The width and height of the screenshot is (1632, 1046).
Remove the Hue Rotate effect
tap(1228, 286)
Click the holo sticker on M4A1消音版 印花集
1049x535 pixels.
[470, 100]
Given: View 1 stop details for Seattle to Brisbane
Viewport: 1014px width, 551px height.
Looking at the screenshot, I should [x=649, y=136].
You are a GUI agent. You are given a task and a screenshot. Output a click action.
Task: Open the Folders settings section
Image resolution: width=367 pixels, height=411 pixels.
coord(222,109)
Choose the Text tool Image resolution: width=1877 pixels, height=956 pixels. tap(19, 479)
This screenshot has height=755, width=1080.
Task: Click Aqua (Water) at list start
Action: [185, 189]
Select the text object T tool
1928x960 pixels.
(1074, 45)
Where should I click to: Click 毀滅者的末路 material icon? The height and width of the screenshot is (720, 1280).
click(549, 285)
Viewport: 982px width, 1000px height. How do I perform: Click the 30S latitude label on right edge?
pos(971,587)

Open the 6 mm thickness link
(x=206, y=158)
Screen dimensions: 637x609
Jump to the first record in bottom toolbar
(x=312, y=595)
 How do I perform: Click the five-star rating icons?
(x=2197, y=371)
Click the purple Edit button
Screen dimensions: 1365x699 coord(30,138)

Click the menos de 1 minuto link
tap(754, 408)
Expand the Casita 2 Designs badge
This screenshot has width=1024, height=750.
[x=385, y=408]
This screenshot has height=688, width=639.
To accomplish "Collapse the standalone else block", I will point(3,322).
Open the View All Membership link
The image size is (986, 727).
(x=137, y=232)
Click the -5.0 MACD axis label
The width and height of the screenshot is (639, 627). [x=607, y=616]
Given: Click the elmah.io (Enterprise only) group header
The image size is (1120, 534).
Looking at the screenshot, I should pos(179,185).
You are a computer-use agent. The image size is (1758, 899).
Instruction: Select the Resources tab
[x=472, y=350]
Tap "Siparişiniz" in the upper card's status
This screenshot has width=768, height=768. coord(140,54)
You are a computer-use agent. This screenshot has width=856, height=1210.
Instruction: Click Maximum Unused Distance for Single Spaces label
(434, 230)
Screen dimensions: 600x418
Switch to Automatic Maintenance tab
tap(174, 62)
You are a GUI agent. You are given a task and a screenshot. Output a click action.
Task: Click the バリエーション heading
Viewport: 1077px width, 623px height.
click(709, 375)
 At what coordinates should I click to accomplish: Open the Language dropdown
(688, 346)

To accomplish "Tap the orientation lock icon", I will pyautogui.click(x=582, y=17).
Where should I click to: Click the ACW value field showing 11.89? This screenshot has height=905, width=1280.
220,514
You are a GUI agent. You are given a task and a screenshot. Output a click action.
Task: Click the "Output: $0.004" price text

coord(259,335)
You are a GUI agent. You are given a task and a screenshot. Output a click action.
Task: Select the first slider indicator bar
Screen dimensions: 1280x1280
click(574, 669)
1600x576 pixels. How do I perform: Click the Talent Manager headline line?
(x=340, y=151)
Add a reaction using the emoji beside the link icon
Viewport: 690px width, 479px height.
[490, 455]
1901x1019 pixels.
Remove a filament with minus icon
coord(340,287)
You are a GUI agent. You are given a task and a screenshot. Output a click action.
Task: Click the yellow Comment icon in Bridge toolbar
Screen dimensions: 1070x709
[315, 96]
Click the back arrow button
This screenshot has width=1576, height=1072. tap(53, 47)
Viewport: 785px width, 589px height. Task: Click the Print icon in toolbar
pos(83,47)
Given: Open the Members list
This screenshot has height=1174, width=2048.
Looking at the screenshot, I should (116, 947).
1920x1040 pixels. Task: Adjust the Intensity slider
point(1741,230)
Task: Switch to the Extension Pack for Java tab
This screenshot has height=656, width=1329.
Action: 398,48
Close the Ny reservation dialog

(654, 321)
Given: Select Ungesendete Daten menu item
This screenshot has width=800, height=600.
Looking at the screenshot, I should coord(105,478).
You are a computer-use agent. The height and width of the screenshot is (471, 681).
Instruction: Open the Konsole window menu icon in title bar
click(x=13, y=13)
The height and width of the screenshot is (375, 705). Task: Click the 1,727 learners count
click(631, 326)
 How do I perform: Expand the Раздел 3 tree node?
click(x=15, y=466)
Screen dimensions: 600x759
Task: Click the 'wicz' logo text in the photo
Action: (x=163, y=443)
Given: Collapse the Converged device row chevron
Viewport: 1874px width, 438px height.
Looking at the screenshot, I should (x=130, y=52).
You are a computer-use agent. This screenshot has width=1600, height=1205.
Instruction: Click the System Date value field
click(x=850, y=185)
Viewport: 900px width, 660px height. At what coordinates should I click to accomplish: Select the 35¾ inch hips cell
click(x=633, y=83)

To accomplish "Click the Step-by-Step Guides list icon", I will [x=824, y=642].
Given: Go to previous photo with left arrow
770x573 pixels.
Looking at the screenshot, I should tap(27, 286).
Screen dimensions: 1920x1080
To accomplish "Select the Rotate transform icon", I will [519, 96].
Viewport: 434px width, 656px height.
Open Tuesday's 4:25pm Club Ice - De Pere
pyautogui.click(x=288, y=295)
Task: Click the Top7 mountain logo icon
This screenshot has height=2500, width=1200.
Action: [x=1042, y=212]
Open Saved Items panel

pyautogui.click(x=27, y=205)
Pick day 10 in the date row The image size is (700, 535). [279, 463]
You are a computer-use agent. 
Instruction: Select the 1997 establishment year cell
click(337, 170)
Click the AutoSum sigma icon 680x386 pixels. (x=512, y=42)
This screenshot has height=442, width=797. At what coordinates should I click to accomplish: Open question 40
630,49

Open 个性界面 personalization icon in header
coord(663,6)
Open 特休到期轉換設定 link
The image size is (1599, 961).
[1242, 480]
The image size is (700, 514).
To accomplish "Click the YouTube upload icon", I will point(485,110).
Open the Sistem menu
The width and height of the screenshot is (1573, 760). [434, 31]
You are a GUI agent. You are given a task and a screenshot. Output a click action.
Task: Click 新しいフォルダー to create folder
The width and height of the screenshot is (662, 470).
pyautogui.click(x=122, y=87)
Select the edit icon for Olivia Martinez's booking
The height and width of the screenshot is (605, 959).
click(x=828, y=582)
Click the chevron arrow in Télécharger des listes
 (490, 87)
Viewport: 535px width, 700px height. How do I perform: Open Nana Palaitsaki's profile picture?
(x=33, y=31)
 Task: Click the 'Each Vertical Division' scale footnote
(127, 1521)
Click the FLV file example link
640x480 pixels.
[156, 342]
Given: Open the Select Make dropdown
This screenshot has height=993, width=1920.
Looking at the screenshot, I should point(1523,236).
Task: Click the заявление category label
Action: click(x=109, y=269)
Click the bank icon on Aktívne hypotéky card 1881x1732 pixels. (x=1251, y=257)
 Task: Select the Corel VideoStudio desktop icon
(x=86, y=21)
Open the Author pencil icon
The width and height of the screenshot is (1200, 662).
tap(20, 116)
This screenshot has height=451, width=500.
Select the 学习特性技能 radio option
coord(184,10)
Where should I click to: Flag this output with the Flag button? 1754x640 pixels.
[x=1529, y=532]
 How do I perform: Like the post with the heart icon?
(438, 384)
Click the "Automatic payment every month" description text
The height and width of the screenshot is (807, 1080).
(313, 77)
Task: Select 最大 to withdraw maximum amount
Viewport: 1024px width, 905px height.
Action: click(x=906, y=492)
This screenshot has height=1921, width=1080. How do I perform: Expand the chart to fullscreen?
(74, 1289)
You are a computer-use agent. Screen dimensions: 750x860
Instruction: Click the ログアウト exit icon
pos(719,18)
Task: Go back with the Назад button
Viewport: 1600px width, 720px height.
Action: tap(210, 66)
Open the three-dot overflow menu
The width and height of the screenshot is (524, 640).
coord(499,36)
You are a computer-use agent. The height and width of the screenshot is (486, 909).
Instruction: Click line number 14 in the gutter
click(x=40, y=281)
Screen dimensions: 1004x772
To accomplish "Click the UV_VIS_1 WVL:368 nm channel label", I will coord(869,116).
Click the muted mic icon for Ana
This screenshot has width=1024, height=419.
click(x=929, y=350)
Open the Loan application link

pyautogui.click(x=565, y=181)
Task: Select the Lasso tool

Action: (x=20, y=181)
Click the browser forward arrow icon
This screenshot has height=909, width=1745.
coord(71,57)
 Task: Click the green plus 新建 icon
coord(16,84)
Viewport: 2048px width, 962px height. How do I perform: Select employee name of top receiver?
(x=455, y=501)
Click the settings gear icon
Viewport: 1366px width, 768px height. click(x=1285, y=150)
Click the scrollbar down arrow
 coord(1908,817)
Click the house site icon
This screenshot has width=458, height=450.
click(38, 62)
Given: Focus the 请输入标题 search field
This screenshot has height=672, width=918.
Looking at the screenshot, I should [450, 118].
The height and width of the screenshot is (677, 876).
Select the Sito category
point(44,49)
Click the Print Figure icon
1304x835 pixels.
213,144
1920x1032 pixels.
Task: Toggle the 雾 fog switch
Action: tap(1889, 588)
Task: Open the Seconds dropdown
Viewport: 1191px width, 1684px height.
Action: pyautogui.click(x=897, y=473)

---+---

Scan the data above; copy every line where "computer" appears.

You are a computer-use agent. The image size is (1758, 899).
You are a computer-use agent. This screenshot has width=856, height=1210.
You are a computer-use agent. The height and width of the screenshot is (471, 681).
You are a computer-use agent. This screenshot has width=1600, height=1205.
You are a computer-use agent. 
You are a computer-use agent. Screen dimensions: 750x860
You are a computer-use agent. The height and width of the screenshot is (486, 909).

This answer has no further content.